***** Records to use *****

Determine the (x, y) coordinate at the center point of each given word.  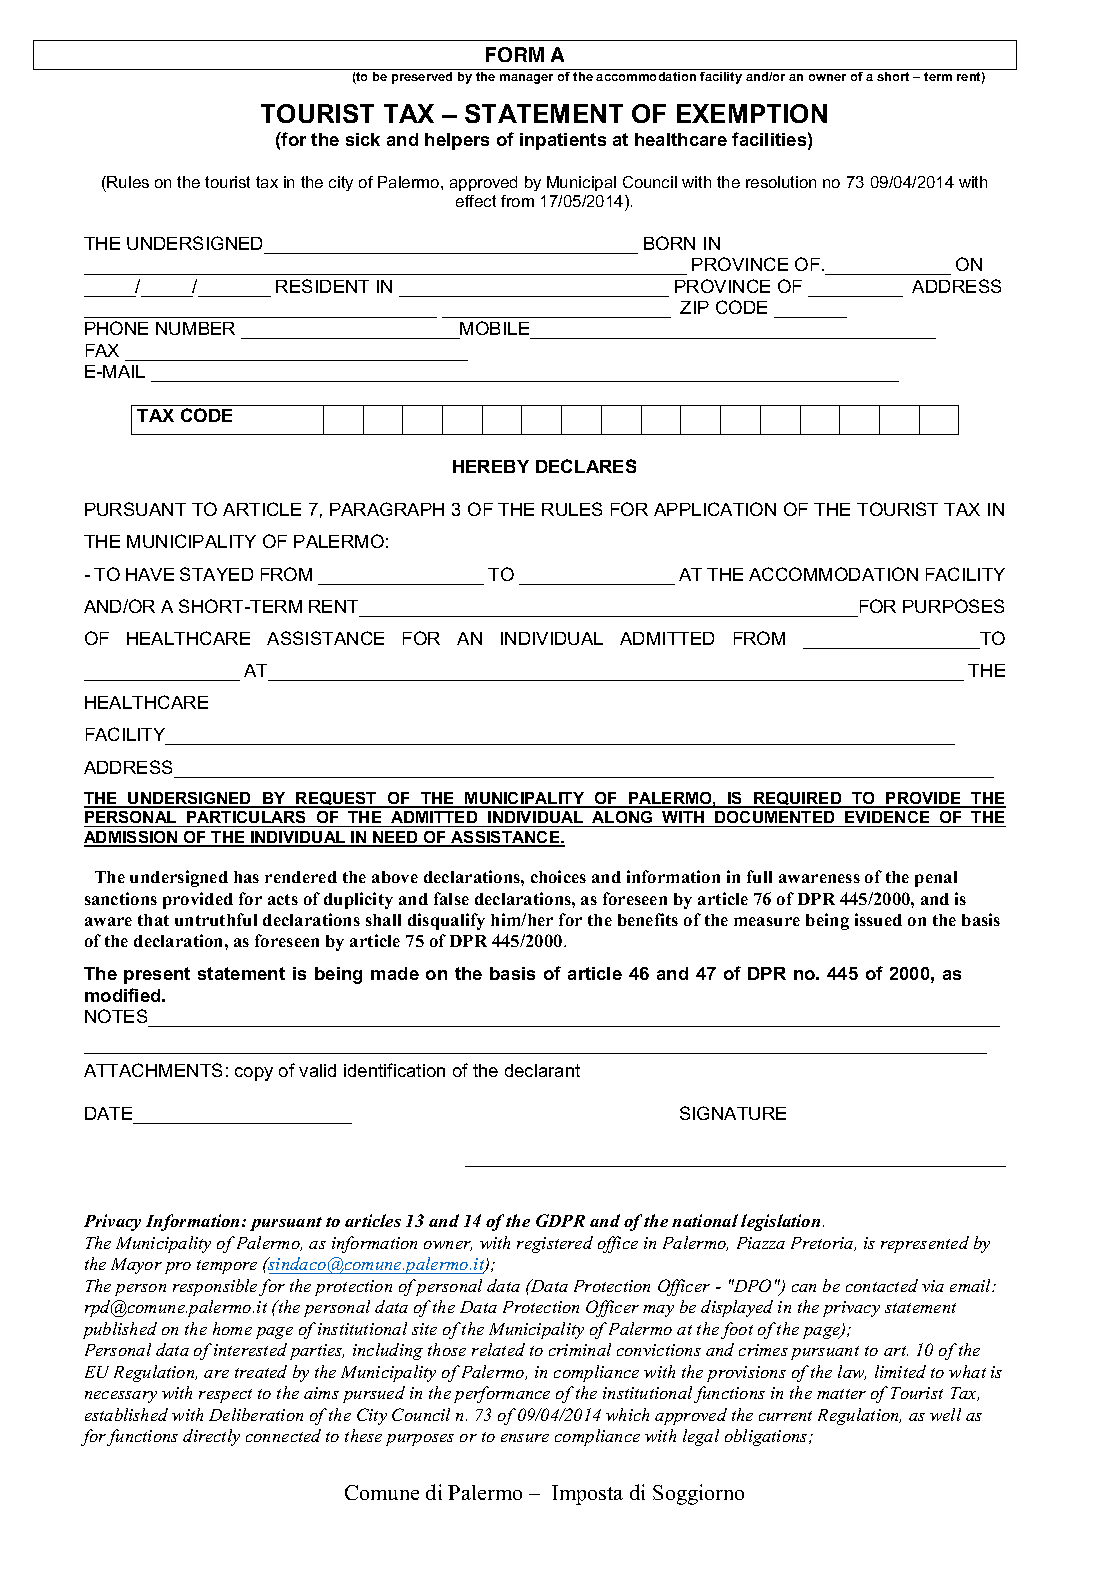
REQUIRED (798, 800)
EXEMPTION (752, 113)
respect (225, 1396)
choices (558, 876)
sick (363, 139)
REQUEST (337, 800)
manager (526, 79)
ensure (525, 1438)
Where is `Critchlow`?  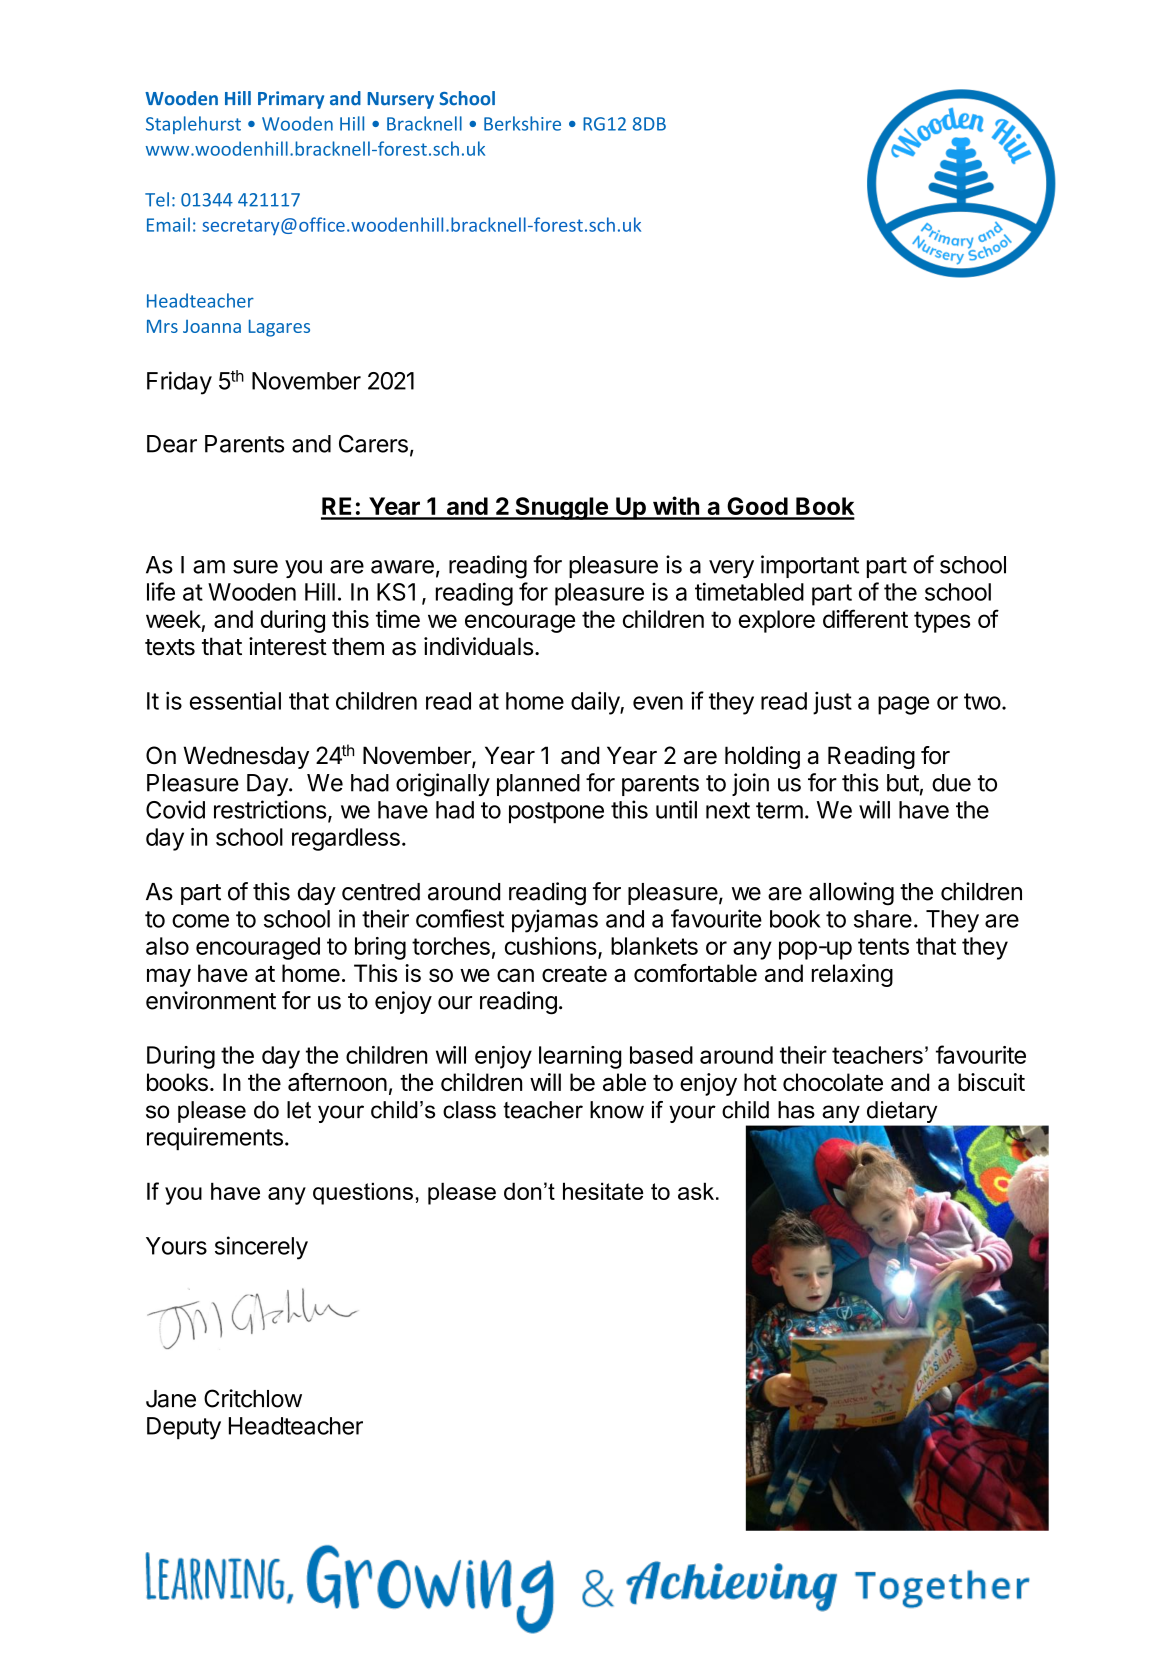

*****

Put every line of the data above into a Markdown table with the columns Row and Line, numbering the rows in order and skipping any blank lines. Leave the pictures out of the table.

| Row | Line |
|---|---|
| 1 | Determine the (x, y) coordinate at the center point of each given word.   |
| 2 | REQUIRED (798, 800) |
| 3 | EXEMPTION (752, 113) |
| 4 | respect (225, 1396) |
| 5 | choices (558, 876) |
| 6 | sick (363, 139) |
| 7 | REQUEST (337, 800) |
| 8 | manager (526, 79) |
| 9 | ensure (525, 1438) |
| 10 | Where is `Critchlow`?   |